[Task material — start]

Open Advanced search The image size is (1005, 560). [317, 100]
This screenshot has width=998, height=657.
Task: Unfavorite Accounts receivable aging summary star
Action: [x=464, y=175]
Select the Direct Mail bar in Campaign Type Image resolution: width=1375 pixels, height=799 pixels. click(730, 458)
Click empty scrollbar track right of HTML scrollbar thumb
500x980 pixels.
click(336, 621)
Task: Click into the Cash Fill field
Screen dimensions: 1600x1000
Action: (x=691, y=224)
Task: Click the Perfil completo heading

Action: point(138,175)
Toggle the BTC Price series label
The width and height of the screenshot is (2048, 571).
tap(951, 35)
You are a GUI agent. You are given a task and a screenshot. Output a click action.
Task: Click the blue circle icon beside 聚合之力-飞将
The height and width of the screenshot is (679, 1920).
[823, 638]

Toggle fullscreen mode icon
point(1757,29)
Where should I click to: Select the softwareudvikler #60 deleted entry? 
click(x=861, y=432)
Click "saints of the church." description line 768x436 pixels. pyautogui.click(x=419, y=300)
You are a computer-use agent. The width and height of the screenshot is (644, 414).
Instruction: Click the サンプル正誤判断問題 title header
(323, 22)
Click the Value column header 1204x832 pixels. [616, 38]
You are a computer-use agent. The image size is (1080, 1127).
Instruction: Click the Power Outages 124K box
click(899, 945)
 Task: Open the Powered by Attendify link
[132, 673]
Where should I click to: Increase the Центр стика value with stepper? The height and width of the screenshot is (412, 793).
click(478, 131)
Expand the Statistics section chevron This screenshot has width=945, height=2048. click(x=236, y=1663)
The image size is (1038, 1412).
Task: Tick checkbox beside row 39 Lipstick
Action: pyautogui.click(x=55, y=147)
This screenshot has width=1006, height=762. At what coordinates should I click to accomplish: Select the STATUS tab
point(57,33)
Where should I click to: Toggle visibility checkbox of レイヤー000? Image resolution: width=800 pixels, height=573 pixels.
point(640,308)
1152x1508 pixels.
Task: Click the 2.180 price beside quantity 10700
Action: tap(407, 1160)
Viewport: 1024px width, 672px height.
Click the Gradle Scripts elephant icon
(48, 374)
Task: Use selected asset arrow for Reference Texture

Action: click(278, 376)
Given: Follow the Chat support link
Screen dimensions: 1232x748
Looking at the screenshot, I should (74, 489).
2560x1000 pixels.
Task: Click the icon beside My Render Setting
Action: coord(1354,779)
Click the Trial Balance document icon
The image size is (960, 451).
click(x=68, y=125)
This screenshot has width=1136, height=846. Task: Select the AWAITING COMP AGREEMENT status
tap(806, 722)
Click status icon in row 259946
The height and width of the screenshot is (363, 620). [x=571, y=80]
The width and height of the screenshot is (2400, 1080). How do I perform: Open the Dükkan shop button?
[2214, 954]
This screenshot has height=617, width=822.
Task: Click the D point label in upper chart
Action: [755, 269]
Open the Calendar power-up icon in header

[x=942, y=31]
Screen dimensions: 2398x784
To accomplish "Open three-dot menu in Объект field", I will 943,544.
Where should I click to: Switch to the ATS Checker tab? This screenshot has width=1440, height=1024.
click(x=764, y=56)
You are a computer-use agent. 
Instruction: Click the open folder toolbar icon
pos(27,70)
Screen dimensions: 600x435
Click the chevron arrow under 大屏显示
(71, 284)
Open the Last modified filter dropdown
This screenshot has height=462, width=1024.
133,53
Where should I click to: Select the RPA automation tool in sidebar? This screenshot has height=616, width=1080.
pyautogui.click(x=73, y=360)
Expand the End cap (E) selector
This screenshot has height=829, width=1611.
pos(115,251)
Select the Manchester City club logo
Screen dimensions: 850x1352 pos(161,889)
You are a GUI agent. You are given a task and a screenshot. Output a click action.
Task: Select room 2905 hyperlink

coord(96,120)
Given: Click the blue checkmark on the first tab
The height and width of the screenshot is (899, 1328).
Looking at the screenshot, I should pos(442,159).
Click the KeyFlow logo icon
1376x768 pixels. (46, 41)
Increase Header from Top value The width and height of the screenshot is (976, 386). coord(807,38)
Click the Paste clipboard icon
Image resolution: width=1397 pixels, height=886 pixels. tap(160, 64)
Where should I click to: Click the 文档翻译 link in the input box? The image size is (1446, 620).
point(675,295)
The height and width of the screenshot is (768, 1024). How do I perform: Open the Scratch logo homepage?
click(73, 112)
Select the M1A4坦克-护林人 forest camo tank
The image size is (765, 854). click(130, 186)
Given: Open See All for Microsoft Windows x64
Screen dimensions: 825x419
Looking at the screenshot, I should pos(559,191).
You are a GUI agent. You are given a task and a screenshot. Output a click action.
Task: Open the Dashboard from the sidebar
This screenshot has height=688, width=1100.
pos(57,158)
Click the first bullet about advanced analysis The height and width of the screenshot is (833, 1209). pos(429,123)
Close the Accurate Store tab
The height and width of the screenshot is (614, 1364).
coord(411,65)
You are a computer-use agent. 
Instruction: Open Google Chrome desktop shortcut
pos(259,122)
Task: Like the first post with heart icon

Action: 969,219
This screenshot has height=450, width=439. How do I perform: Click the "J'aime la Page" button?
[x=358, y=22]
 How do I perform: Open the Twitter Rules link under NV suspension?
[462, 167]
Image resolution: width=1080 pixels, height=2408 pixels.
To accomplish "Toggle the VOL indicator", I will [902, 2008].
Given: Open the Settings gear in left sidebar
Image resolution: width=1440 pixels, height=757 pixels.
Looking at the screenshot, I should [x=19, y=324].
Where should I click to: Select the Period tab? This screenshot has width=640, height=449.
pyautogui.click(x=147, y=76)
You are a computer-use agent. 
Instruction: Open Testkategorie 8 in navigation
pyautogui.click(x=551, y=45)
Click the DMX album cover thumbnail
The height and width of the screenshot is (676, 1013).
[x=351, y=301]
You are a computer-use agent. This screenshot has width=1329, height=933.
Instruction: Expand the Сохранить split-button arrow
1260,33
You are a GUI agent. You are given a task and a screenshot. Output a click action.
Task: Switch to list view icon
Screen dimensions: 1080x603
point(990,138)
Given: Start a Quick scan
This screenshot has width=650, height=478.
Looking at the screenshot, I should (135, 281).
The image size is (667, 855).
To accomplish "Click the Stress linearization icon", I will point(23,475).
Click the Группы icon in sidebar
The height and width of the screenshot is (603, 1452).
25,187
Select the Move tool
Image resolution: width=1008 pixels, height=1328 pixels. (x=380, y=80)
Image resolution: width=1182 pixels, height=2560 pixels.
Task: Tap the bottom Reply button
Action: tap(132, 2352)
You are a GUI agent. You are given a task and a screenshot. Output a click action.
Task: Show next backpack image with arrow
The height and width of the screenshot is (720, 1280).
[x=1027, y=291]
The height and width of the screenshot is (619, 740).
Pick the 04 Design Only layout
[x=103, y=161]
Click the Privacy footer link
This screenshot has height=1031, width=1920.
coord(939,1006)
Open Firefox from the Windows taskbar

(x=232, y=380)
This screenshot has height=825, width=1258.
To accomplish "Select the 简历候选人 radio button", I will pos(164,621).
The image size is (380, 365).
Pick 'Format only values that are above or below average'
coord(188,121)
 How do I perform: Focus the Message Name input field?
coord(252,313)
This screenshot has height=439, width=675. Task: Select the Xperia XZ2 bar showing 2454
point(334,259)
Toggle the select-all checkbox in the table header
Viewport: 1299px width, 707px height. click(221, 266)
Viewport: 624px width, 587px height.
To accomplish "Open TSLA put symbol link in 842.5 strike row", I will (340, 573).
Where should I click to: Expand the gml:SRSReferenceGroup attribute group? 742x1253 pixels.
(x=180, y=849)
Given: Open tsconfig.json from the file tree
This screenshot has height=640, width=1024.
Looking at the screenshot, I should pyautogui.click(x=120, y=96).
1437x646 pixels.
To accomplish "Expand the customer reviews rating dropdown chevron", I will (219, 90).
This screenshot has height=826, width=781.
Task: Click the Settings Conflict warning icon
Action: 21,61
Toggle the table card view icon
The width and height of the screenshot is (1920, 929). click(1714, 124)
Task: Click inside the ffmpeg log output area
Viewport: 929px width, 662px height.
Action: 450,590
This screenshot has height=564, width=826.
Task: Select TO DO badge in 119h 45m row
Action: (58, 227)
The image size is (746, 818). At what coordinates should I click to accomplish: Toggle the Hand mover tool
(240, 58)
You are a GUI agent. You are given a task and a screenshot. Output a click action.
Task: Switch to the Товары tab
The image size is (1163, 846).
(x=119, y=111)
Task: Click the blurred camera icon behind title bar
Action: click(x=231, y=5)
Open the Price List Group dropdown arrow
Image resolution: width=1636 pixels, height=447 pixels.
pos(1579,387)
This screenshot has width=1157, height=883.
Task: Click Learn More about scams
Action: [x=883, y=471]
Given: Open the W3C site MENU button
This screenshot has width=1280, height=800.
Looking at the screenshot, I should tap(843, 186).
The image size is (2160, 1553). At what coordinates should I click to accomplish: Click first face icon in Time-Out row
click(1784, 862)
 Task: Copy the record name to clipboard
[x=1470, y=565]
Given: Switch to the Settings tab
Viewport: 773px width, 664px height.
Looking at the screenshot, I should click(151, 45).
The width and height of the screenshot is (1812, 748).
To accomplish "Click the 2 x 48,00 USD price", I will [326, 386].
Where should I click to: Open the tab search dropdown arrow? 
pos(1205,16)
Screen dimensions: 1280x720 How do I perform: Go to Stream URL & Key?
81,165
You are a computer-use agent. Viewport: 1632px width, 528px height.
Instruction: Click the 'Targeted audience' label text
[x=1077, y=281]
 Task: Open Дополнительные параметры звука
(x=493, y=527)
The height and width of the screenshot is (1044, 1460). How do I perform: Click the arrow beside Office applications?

[Task material — finish]

*Your goal:*
Each line from the one that includes "You are a computer-use agent. Viewport: 1632px" down to the close of the records above is to be given again exactly, and no other line is to appear.

*Written reply:*
You are a computer-use agent. Viewport: 1632px width, 528px height.
Instruction: Click the 'Targeted audience' label text
[x=1077, y=281]
 Task: Open Дополнительные параметры звука
(x=493, y=527)
The height and width of the screenshot is (1044, 1460). How do I perform: Click the arrow beside Office applications?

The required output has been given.